Re: [PATCH] tree-optimization/115825 - improve unroll estimates for volatile accesses

Richard Biener Wed, 31 Jul 2024 06:47:27 -0700

On Wed, 10 Jul 2024, Richard Biener wrote:

> The loop unrolling code assumes that one third of all volatile accesses
> can be possibly optimized away which is of course not true.  This leads
> to excessive unrolling in some cases.  The following tracks the number
> of stmts with side-effects as those are not eliminatable later and
> only assumes one third of the other stmts can be further optimized.
> 
> Bootstrapped and tested on x86_64-unknown-linux-gnu.
> 
> There's quite some testsuite fallout, mostly because of different rounding
> and a size of 8 now no longer is optimistically optimized to 5 but only 6.
> I can fix that by writing
> 
>   *est_eliminated = (unr_insns - not_elim) / 3;
> 
> as
> 
>   *est_eliminated = unr_insns - not_elim - (unr_insns - not_elim) * 2 / 3;
> 
> to preserve the old rounding behavior.  But for example
> 
> FAIL: g++.dg/warn/Warray-bounds-20.C  -std=gnu++14 LP64 note (test for 
> warnings, line 56)

**EXERCISE TASK A**
Copy out the lines of the listing below, from the line holding "Click the BP" through the last line of the listing, with both ends included.

(Entries for finding words and elements)
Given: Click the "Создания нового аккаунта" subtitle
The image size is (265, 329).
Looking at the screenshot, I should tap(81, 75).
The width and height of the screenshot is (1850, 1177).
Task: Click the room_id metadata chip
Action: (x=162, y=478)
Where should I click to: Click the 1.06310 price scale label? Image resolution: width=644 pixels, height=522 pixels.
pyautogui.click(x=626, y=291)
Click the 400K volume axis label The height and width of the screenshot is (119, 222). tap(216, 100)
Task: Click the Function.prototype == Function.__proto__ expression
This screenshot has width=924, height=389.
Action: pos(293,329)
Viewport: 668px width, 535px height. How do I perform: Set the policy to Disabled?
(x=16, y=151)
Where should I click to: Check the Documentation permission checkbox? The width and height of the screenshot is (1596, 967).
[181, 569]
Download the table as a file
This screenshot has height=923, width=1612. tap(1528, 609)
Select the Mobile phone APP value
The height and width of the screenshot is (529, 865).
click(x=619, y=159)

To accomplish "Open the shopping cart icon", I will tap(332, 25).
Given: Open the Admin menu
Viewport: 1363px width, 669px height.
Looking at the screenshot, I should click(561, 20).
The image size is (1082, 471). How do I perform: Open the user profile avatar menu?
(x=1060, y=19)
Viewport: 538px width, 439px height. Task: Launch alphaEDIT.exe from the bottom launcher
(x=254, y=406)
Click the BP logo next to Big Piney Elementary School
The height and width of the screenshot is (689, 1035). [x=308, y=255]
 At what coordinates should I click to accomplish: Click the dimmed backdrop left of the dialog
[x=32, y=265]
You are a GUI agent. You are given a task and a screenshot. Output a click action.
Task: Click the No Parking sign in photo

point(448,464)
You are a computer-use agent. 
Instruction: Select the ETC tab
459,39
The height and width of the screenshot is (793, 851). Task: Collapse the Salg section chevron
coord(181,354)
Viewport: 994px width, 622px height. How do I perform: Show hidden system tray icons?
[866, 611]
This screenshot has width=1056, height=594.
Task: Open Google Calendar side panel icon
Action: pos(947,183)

**EXERCISE TASK B**
Write the next part of the patch discussion about unroll estimates for volatile accesses, picking up after its last line.

**EXERCISE RESPONSE A**
Click the BP logo next to Big Piney Elementary School
The height and width of the screenshot is (689, 1035). [x=308, y=255]
 At what coordinates should I click to accomplish: Click the dimmed backdrop left of the dialog
[x=32, y=265]
You are a GUI agent. You are given a task and a screenshot. Output a click action.
Task: Click the No Parking sign in photo

point(448,464)
You are a computer-use agent. 
Instruction: Select the ETC tab
459,39
The height and width of the screenshot is (793, 851). Task: Collapse the Salg section chevron
coord(181,354)
Viewport: 994px width, 622px height. How do I perform: Show hidden system tray icons?
[866, 611]
This screenshot has width=1056, height=594.
Task: Open Google Calendar side panel icon
Action: pos(947,183)

**EXERCISE RESPONSE B**
> 
> shows
> 
>   size:   3 C::C (_25, &MEM <const void *[8]> [(void *)&_ZTT2D1 + 48B]);
> 
> which we now consider not being optimizable (correctly I think) and thus
> the optimistic size reduction isn't enough to get the loop unrolled.
> Previously the computed size of 20 was reduced to 13, exactly the size
> of the not unrolled body.
> 
> So the remaining fallout will be
> 
> +FAIL: g++.dg/warn/Warray-bounds-20.C  -std=gnu++14 LP64 note (test for 
> warnings
> , line 56)
> +FAIL: g++.dg/warn/Warray-bounds-20.C  -std=gnu++14 note (test for 
> warnings, lin
> e 66)
> ...
> +FAIL: c-c++-common/ubsan/unreachable-3.c  -std=gnu++14  scan-tree-dump 
> optimized "__builtin___ubsan_handle_builtin_unreachable"
> ...
> +FAIL: c-c++-common/ubsan/unreachable-3.c   -O0   scan-tree-dump optimized 
> "__builtin___ubsan_handle_builtin_unreachable"
> 
> for the latter the issue is __builtin___sanitizer_cov_trace_pc ()
> 
> Does this seem feasible overall?  I can fixup the testcases above
> with #pragma unroll ...


Honza - any comments?

> Thanks,
> Richard.
> 
>       PR tree-optimization/115825
>       * tree-ssa-loop-ivcanon.cc (loop_size::not_eliminatable_after_peeling):
>       New.
>       (loop_size::last_iteration_not_eliminatable_after_peeling): Likewise.
>       (tree_estimate_loop_size): Count stmts with side-effects as
>       not optimistically eliminatable.
>       (estimated_unrolled_size): Compute the number of stmts that can
>       be optimistically eliminated by followup transforms.
>       (try_unroll_loop_completely): Adjust.
> 
>       * gcc.dg/tree-ssa/cunroll-17.c: New testcase.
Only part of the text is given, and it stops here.